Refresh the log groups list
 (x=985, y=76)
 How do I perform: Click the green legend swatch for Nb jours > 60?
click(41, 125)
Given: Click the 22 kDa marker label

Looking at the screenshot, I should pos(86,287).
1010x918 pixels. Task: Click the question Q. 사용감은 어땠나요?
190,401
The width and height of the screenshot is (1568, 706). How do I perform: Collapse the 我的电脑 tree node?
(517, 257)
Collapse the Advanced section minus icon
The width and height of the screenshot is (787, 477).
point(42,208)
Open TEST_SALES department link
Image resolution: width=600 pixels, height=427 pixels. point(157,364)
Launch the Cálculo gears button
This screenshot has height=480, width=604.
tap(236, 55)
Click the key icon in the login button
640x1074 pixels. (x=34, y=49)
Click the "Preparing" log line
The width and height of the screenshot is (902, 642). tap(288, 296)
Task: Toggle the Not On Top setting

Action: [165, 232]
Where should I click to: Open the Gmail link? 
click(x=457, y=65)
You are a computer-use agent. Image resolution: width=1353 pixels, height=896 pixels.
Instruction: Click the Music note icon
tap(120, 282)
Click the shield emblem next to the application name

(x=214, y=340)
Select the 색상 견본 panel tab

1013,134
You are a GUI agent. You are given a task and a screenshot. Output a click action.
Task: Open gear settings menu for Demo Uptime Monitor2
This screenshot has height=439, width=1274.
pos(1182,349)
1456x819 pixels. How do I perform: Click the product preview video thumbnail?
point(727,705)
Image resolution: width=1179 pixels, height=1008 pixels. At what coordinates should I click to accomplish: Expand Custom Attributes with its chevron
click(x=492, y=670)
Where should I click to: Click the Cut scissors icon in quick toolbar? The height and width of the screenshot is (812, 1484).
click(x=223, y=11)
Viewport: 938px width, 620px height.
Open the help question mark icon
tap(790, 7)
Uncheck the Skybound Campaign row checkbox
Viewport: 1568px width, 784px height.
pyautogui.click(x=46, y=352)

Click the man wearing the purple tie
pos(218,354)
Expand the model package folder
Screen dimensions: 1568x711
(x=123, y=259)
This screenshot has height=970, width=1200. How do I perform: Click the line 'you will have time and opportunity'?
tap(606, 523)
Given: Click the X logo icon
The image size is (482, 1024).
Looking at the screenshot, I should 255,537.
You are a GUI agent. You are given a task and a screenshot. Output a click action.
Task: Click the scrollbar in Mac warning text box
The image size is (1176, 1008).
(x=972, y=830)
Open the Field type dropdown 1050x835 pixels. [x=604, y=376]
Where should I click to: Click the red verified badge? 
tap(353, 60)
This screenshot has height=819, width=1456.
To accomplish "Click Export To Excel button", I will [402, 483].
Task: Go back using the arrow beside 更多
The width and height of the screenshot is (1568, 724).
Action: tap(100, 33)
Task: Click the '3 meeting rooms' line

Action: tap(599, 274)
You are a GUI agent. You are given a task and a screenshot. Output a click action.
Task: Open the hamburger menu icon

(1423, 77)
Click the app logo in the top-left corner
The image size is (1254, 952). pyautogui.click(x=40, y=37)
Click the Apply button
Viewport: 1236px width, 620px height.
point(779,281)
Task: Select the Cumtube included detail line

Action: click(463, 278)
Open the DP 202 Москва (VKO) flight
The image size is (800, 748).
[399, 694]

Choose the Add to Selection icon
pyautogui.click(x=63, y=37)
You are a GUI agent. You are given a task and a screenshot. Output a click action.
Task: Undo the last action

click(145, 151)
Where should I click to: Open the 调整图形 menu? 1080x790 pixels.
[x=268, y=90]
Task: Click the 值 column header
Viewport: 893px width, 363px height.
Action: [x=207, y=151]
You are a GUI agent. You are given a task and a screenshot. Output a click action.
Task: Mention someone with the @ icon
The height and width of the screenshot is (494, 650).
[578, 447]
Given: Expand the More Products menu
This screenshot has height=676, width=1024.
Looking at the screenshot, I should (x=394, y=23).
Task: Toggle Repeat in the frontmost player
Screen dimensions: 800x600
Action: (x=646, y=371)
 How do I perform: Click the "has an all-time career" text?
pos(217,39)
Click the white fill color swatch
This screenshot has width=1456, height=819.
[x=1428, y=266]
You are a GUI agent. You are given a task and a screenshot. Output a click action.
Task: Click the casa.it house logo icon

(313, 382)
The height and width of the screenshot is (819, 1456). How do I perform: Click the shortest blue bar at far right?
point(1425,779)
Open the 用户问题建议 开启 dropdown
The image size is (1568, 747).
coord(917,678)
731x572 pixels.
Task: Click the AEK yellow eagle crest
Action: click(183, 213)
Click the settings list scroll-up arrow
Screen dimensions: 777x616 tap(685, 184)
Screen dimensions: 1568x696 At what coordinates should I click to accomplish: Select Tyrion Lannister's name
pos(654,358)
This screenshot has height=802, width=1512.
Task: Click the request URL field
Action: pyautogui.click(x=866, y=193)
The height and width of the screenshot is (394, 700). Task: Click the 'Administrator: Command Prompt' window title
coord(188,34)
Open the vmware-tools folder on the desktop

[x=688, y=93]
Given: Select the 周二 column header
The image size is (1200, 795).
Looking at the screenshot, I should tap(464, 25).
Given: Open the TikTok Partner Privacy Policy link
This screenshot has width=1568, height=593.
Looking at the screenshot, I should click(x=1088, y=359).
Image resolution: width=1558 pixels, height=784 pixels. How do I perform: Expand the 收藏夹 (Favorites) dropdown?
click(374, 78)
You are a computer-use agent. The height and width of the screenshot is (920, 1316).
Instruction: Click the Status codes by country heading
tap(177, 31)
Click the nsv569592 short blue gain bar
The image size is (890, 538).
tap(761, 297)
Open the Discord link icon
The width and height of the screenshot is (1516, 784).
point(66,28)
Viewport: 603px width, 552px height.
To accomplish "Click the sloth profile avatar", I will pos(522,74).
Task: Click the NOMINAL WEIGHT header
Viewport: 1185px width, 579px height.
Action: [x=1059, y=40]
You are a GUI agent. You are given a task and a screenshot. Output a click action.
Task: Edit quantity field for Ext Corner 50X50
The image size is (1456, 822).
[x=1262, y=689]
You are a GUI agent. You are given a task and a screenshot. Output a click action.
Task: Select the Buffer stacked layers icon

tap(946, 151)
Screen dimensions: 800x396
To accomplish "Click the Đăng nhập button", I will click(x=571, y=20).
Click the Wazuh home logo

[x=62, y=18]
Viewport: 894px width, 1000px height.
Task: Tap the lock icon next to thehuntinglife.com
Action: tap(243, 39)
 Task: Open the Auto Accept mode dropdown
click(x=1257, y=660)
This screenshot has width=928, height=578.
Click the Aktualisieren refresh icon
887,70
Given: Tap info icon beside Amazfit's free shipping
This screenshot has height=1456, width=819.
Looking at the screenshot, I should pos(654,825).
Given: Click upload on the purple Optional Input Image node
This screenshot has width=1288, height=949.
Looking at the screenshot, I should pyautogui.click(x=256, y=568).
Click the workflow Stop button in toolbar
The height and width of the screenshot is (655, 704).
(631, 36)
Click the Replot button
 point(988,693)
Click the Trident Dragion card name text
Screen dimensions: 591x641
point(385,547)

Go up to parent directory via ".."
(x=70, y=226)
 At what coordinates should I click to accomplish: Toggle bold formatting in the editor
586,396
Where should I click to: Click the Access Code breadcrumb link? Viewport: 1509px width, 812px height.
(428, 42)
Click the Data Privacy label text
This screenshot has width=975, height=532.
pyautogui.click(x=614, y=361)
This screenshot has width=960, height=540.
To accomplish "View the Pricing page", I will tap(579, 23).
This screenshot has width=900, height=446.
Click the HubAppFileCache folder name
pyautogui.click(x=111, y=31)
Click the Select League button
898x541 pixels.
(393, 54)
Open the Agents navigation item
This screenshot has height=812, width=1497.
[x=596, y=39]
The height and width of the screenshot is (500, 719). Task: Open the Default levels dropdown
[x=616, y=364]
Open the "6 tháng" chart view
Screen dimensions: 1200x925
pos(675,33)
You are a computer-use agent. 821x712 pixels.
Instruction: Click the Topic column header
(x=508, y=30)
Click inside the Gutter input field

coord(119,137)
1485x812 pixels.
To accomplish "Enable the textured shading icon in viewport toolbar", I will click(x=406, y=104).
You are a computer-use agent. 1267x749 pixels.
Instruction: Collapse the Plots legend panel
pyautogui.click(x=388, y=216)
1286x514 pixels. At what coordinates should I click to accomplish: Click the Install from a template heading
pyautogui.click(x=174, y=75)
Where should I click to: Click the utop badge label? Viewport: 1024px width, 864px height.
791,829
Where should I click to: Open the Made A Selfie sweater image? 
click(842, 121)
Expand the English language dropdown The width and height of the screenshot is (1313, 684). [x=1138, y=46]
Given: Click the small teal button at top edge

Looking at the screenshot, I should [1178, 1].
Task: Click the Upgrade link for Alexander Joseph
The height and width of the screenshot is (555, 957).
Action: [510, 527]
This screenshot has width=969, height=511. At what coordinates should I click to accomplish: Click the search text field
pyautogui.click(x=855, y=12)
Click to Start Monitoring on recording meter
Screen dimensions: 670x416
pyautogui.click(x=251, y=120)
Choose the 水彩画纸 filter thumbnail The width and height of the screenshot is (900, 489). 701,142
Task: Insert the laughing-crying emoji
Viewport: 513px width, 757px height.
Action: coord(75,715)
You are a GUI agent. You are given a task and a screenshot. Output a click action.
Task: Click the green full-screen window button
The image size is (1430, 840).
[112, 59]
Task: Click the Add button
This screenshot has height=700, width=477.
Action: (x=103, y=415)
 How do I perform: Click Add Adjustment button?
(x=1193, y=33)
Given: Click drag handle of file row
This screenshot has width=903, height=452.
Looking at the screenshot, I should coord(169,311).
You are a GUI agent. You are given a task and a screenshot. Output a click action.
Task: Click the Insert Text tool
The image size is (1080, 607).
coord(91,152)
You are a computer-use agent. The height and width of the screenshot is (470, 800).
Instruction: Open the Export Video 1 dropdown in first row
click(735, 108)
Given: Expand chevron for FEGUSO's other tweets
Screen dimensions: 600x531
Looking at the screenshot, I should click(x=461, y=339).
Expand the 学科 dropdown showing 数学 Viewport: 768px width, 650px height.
___
### [Aim]
Reproduce the data word for word from the line with "Select the 색상 견본 panel tab" up to and including the line with "Looking at the screenshot, I should 255,537.".

### [Solution]
Select the 색상 견본 panel tab

1013,134
You are a GUI agent. You are given a task and a screenshot. Output a click action.
Task: Open gear settings menu for Demo Uptime Monitor2
This screenshot has height=439, width=1274.
pos(1182,349)
1456x819 pixels. How do I perform: Click the product preview video thumbnail?
point(727,705)
Image resolution: width=1179 pixels, height=1008 pixels. At what coordinates should I click to accomplish: Expand Custom Attributes with its chevron
click(x=492, y=670)
Where should I click to: Click the Cut scissors icon in quick toolbar? The height and width of the screenshot is (812, 1484).
click(x=223, y=11)
Viewport: 938px width, 620px height.
Open the help question mark icon
tap(790, 7)
Uncheck the Skybound Campaign row checkbox
Viewport: 1568px width, 784px height.
pyautogui.click(x=46, y=352)

Click the man wearing the purple tie
pos(218,354)
Expand the model package folder
Screen dimensions: 1568x711
(x=123, y=259)
This screenshot has height=970, width=1200. How do I perform: Click the line 'you will have time and opportunity'?
tap(606, 523)
Given: Click the X logo icon
The image size is (482, 1024).
Looking at the screenshot, I should 255,537.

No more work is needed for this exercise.